This tutorial focuses on how to register data into `DREGS` from a
complete end-to-end pipeline. A "pipeline" in this context is any collection of
datasets that are inter-dependent, i.e., the output data from one process feeds
into the next process as its starting point. For example, a pipeline could
start with some raw imagery from a telescope, this raw imagery is then reduced
and fed into a piece of software that outputs a human-friendly value added
catalog. Or, a pipeline could be from a numerical simulation, starting with the
simulation's initial conditions, which then feed into an N-body code, which
then feed into a structure finder and gets reduced to a halo catalog.

In the DESC data registry nomenclature, each stage of a pipeline is an
"execution", the data product(s) produced during each execution are "datasets",
and executions are linked to one another via "dependencies".

### What we cover in this tutorial

In this tutorial we will learn how to:

- Register a series of dependant datasets from a pipeline into DREGS

### Before we begin

If you haven't done so already, check out the [getting setup](file:///home/mcalpine/Documents/dataregistry/dataregistry/docs/build/html/tutorial_setup.html) page from the docs if you want to run this tutorial interactively.

A quick way to check everything is set up correctly is to run the first cell below, which should load the `dataregistry` package, and print the package version.

In [1]:
import dataregistry
print("Working with dataregistry version:", dataregistry.__version__)

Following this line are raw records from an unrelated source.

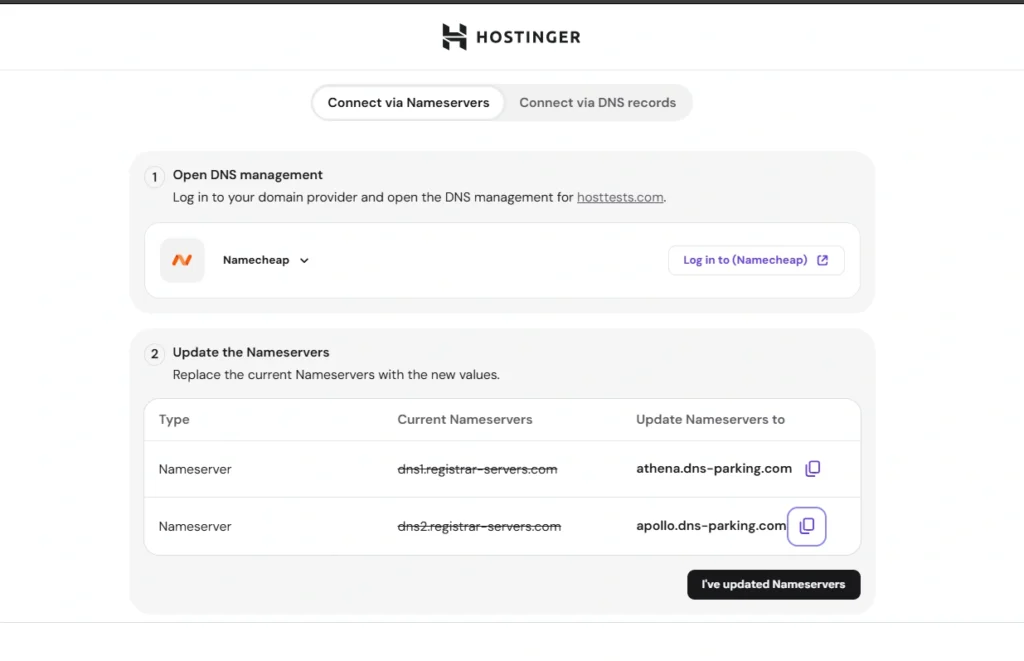
Task: Copy the athena.dns-parking.com nameserver
Action: click(x=813, y=468)
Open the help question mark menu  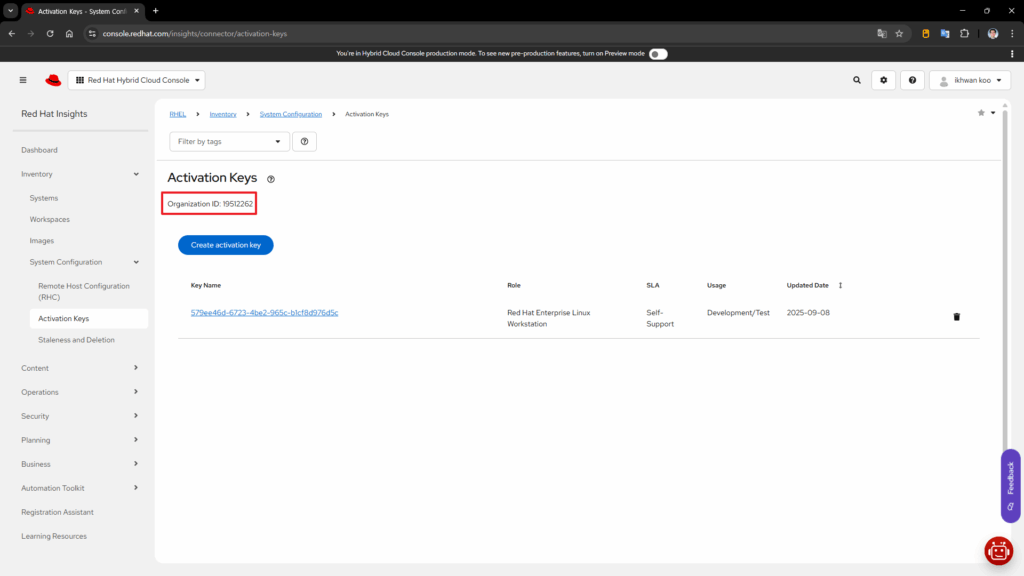[912, 80]
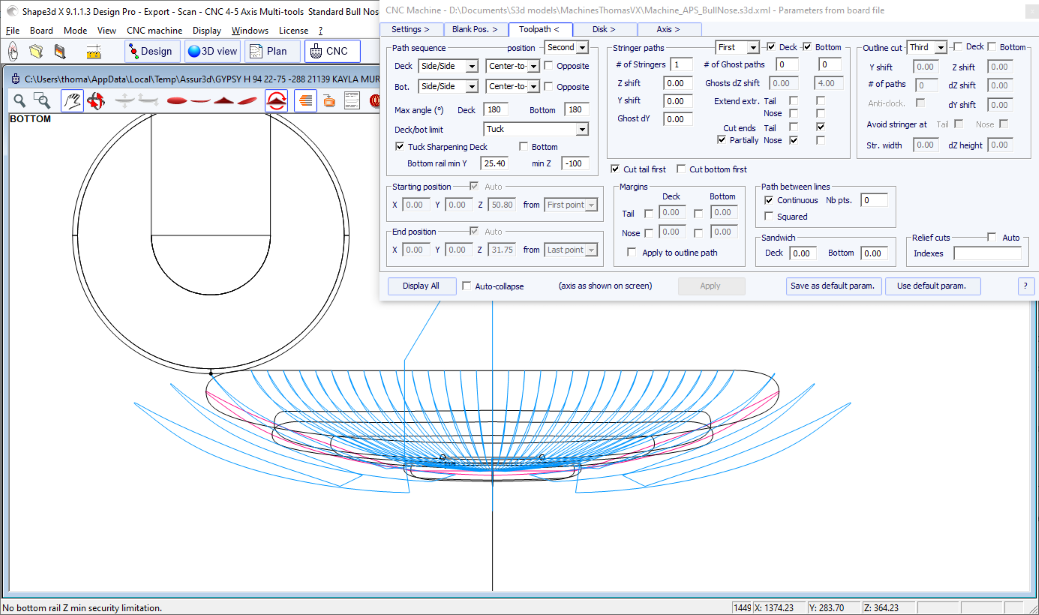Click the flip board red arrows icon
1039x615 pixels.
pyautogui.click(x=277, y=100)
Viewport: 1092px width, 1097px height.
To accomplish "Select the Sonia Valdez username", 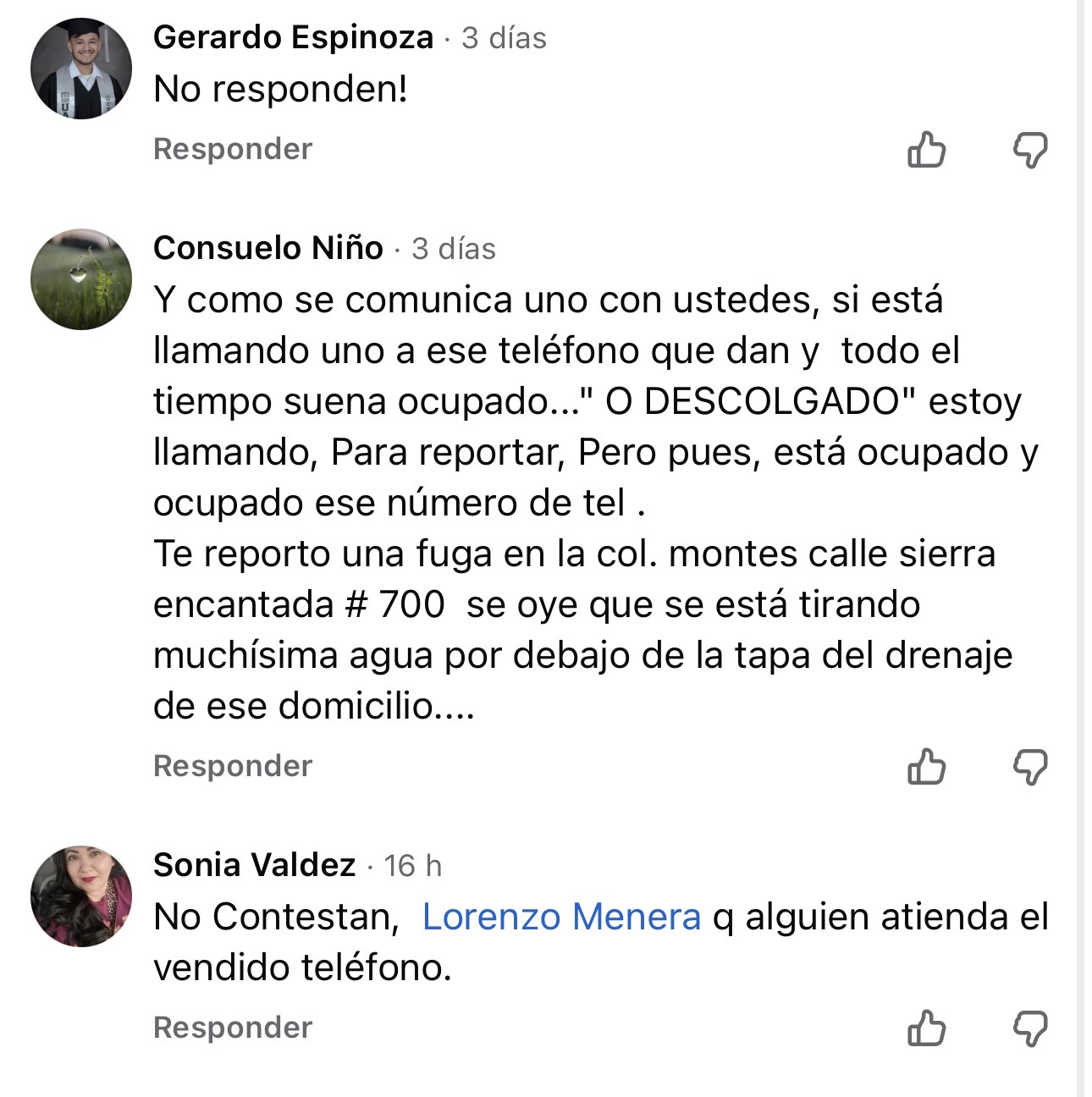I will coord(254,865).
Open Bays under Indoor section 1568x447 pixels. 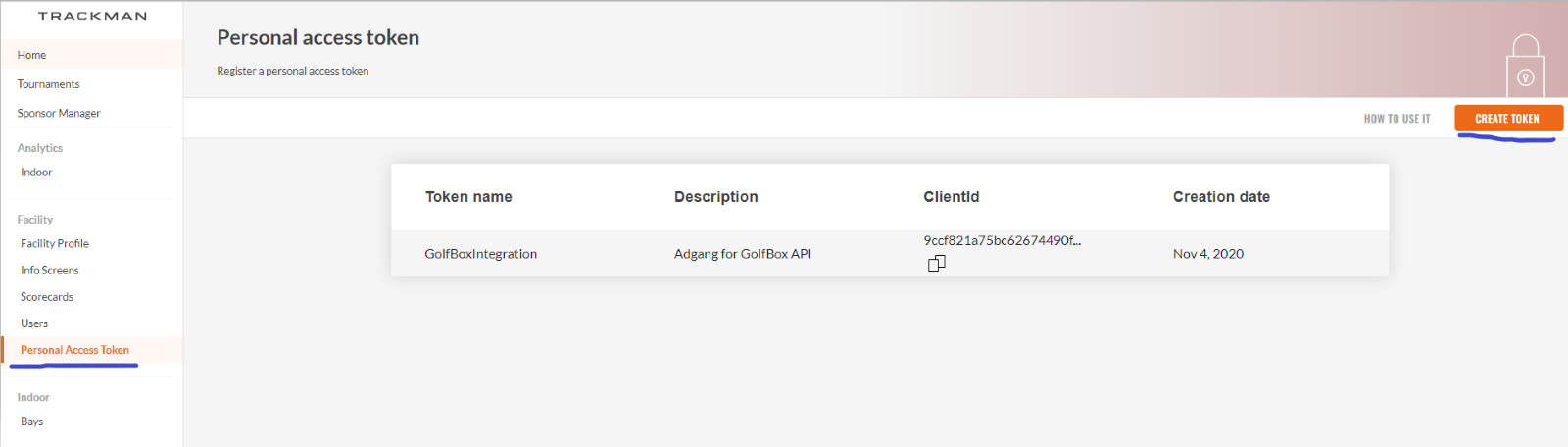point(32,422)
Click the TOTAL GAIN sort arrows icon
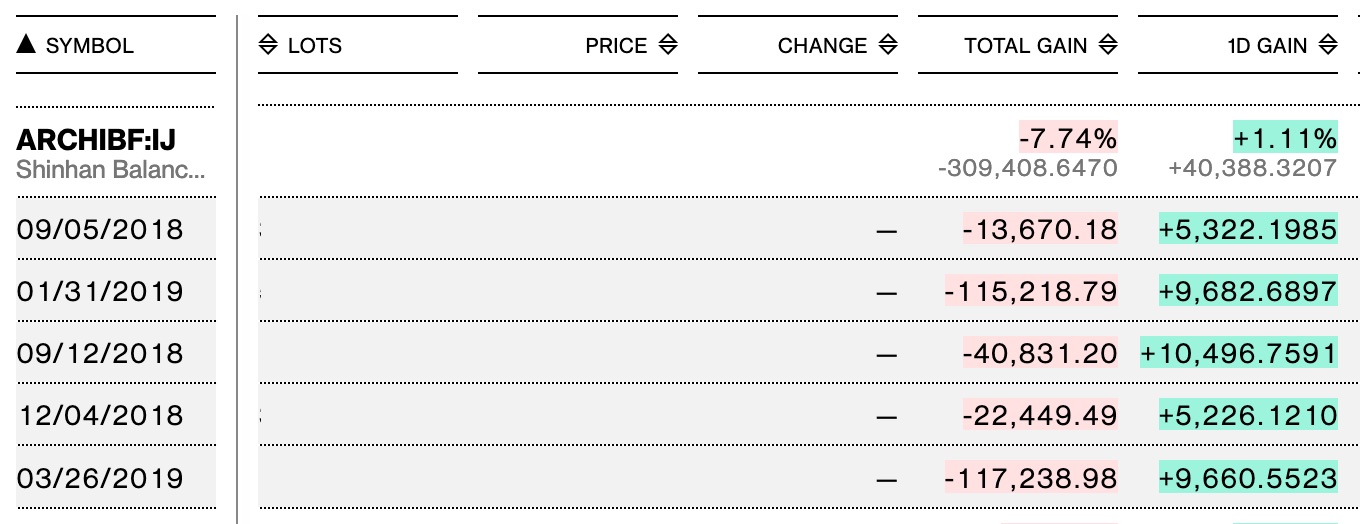 [x=1107, y=45]
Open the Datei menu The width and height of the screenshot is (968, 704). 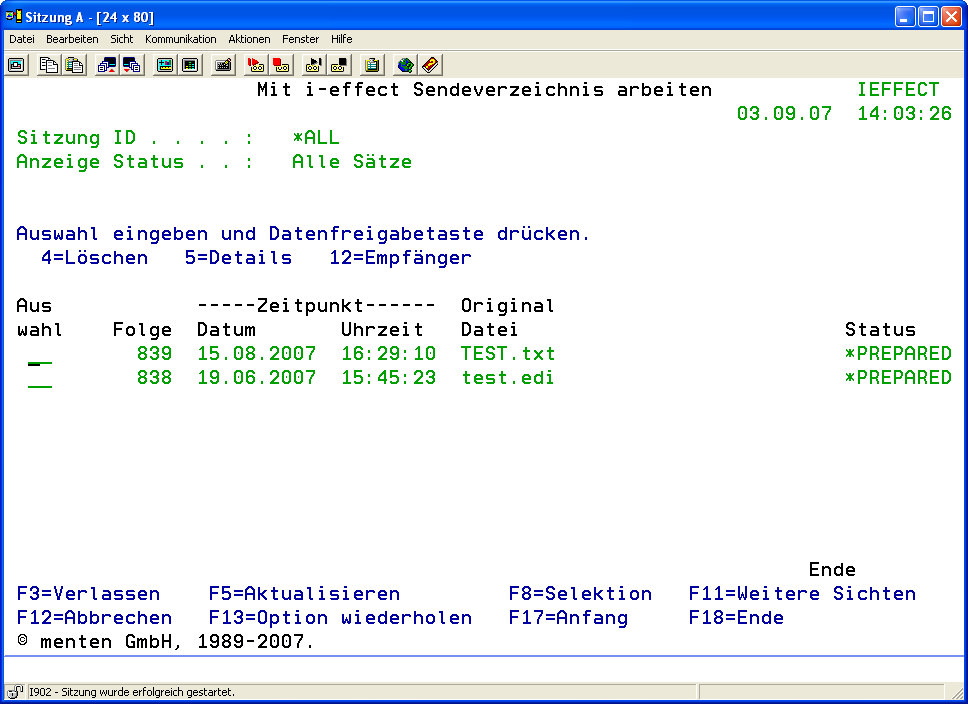point(22,39)
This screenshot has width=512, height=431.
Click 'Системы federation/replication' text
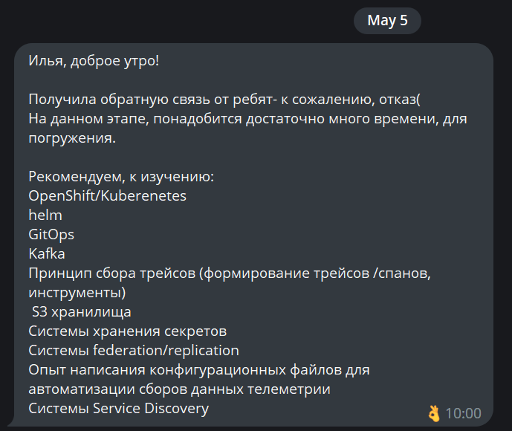[x=134, y=351]
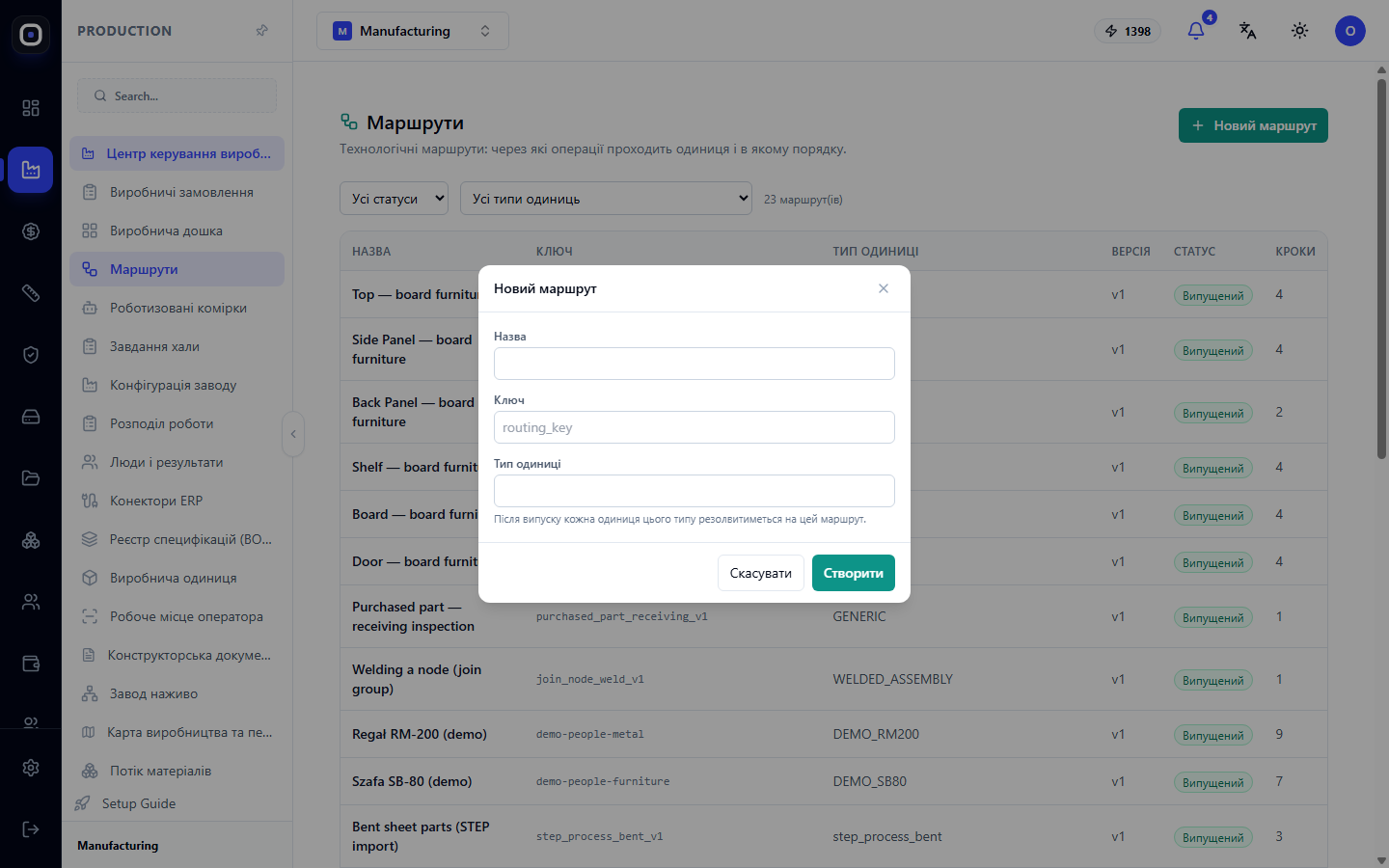Expand the Manufacturing workspace selector

click(x=413, y=31)
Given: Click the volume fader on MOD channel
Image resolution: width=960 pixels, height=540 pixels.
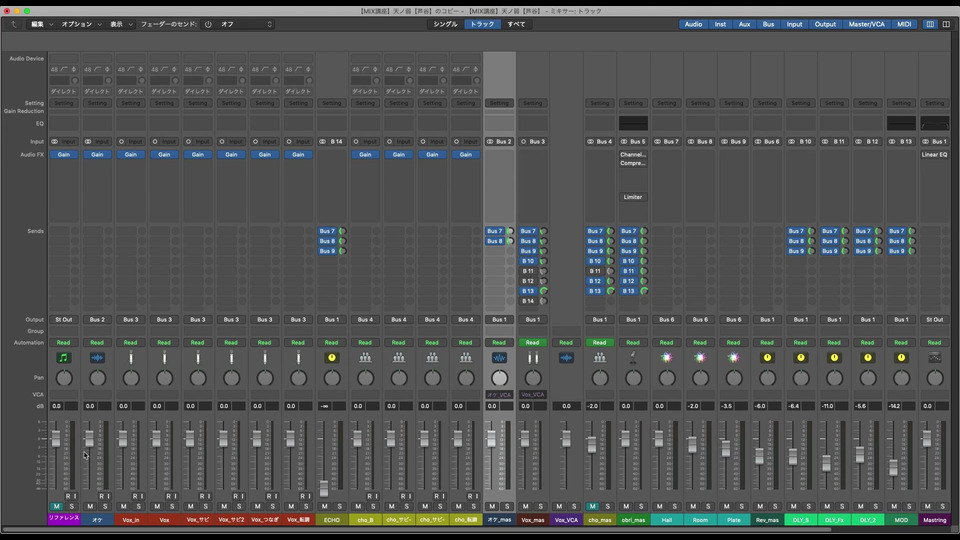Looking at the screenshot, I should (x=893, y=467).
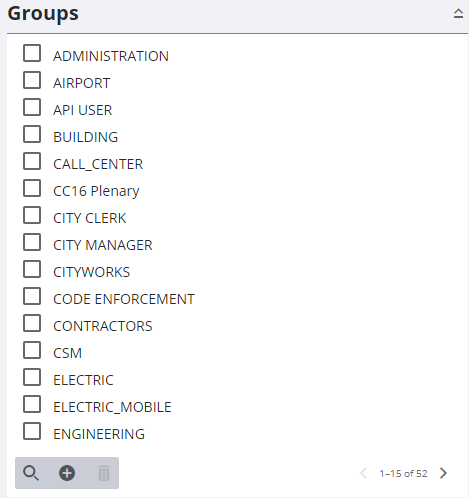Enable the ELECTRIC_MOBILE checkbox

[32, 404]
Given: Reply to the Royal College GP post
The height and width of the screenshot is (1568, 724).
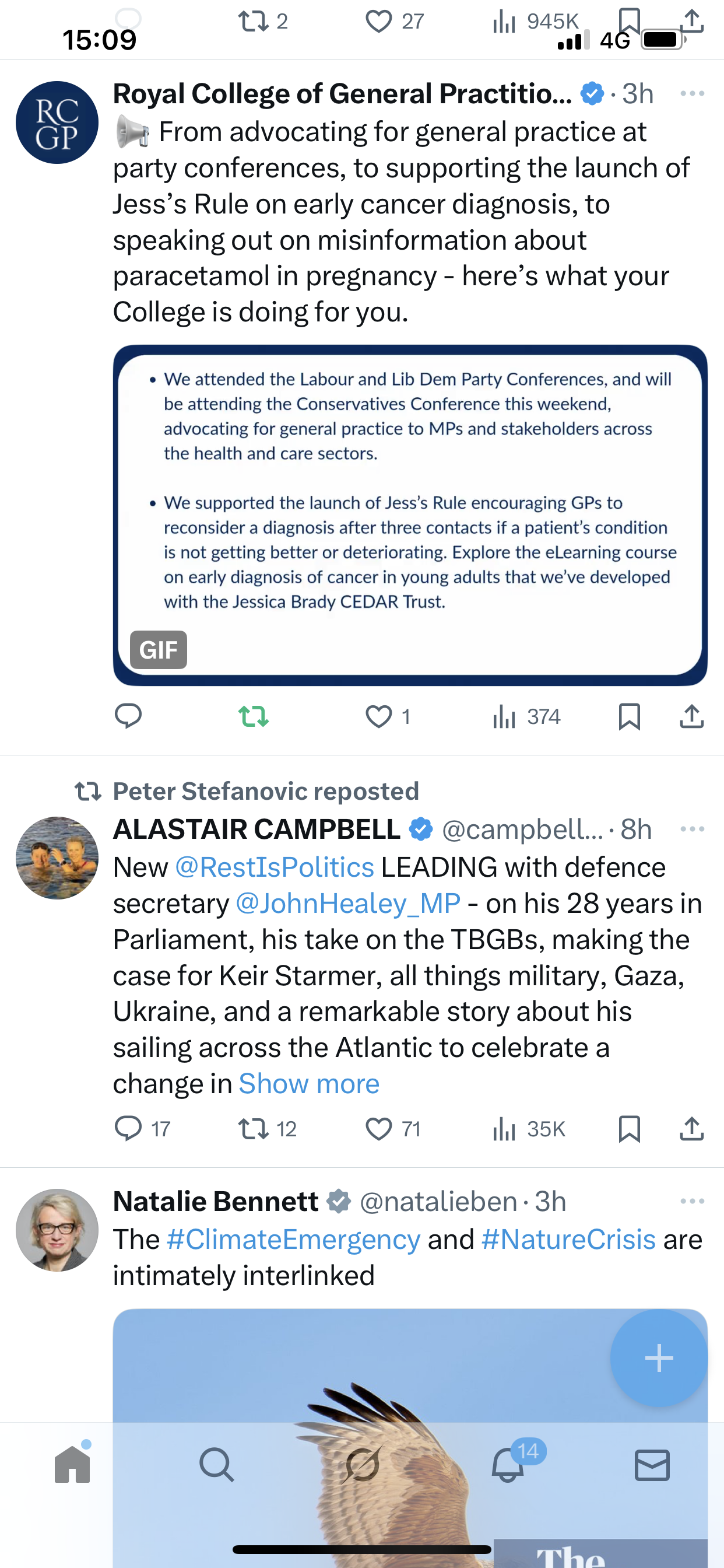Looking at the screenshot, I should (x=128, y=716).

Working with dataregistry version: 0.2.2


## A pipeline example

For this example, we have a pipeline comprising of three stages. In the first
stage three datasets are produced, one dataset is a directory structure, and
the remaining two are individual files. The data output from the first stage
feeds into the second stage as input, which in turn produces its own output (in
this case a directory structure). Finally, the output data from stage two is
fed into the third stage as input and produces its own output dataset directory
structure. Thus our three stages have a simple sequential linking structure;
`Stage1 -> Stage2` and `Stage2 -> Stage3`.

Below is a graphical representation of the setup.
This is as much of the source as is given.